Essa mulher lembrou-se que tinha de entregar uma crónica, e sentou-se na pequena mesa do quarto a escrever o texto. Essa mulher não estava totalmente triste. É certo que não era possível ignorar a angústia entranhada na colcha cor de âmbar do hotel Miramar, onde não se mira mar algum. Ou no quadro de uma savana africana ao pôr-do-sol, cuja aleatoriedade temática não deixava de ser intrigante. Ou no chinelar da pequena multidão para a sala de pequeno-almoço, onde se faz fila diante de uma travessa de ovos mexidos embebidos em leite. Tão pouco o ar de desprezo da recepcionista, quando lhe pediu para baixar o som das televisões de uma sala de estar vazia, a fim de escrever a crónica. “Não pode ser. Pode aparecer alguém.”

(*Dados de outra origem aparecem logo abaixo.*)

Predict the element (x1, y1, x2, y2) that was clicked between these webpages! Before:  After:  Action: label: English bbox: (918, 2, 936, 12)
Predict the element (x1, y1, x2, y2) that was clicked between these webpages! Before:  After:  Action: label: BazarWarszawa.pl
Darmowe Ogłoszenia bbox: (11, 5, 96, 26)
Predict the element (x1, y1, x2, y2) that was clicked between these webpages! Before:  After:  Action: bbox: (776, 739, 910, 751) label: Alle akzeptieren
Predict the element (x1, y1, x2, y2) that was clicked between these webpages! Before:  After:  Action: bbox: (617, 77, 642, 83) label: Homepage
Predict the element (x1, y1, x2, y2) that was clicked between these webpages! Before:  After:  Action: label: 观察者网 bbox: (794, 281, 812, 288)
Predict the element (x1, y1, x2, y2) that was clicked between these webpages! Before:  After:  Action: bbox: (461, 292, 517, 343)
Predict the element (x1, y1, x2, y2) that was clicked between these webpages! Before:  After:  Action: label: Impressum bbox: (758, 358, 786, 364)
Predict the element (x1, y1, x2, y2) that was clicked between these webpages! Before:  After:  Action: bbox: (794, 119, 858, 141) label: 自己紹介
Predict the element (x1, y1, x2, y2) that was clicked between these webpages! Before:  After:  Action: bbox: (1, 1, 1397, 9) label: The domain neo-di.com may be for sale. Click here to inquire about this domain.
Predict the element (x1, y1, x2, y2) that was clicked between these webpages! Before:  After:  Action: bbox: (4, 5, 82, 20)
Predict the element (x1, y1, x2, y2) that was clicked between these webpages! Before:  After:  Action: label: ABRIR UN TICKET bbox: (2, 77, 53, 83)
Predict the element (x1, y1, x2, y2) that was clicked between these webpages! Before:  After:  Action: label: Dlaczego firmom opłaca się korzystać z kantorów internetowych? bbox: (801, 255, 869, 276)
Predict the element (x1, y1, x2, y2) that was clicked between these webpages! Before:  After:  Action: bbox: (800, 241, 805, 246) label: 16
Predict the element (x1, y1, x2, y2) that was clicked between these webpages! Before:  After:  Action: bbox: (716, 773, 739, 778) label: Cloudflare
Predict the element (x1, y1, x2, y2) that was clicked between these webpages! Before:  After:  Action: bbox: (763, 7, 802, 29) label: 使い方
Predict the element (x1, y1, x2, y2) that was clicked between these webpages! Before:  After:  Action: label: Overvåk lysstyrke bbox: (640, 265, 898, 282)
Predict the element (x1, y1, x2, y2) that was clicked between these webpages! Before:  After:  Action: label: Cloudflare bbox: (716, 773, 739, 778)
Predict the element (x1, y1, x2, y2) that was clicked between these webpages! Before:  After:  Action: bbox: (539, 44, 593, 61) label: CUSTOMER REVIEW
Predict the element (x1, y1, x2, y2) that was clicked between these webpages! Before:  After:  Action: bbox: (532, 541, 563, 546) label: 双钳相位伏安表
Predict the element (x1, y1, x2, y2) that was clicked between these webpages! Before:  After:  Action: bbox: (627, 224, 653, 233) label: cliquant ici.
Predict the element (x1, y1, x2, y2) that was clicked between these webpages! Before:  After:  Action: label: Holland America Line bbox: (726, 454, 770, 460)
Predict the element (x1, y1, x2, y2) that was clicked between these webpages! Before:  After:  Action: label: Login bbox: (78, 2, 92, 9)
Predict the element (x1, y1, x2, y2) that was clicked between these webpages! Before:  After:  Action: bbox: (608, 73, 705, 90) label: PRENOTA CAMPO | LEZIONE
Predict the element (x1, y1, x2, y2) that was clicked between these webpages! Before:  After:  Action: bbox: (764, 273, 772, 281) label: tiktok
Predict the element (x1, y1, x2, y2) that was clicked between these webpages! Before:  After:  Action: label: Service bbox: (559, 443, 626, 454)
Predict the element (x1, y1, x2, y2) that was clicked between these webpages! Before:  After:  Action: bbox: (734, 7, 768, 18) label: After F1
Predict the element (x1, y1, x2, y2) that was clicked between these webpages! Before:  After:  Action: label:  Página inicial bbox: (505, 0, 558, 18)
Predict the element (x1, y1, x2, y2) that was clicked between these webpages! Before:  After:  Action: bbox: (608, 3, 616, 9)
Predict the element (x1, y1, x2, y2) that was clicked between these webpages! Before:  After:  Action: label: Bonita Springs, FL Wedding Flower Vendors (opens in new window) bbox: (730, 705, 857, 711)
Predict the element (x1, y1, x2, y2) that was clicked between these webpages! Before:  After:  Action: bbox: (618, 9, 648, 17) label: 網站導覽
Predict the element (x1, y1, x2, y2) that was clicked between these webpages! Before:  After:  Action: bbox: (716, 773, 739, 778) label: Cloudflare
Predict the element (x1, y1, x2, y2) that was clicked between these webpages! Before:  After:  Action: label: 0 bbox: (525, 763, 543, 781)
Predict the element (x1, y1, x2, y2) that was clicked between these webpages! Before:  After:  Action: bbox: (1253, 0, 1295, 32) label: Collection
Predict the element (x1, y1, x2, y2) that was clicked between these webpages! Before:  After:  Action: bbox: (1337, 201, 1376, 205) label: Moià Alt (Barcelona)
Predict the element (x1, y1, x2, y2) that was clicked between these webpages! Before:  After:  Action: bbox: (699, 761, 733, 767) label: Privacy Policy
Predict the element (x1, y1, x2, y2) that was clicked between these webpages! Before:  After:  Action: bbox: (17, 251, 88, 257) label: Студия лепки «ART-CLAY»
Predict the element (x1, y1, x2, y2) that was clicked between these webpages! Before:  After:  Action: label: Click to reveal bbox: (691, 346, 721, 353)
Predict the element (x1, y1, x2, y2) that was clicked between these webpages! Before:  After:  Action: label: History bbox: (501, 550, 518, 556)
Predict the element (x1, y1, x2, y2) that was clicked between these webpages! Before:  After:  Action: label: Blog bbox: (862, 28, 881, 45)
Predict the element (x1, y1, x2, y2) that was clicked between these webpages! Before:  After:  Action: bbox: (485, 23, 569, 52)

A mulher sente uma raiva desproporcionada. Pode aparecer alguém, e seria catastrófico que, durante dois segundos, não houvesse som no relato da passadeira vermelha e na repetição de um jogo de futebol. Pode aparecer alguém que exija que o som das duas televisões esteja ligado em simultâneo. A mulher sente-se minúscula, destronada por esse ser hipotético cuja exigência imperativa absurda de ter duas televisões com som destrona o pedido real que agora está a ser feito. O de silêncio momentâneo. “Pode aparecer alguém.” Essa mulher constata que o mais provável é que ela não seja alguém. Porque ela apareceu, fez um pedido real perante uma sala vazia e este não foi concedido. Porque alguém pode aparecer. Alguém a sério.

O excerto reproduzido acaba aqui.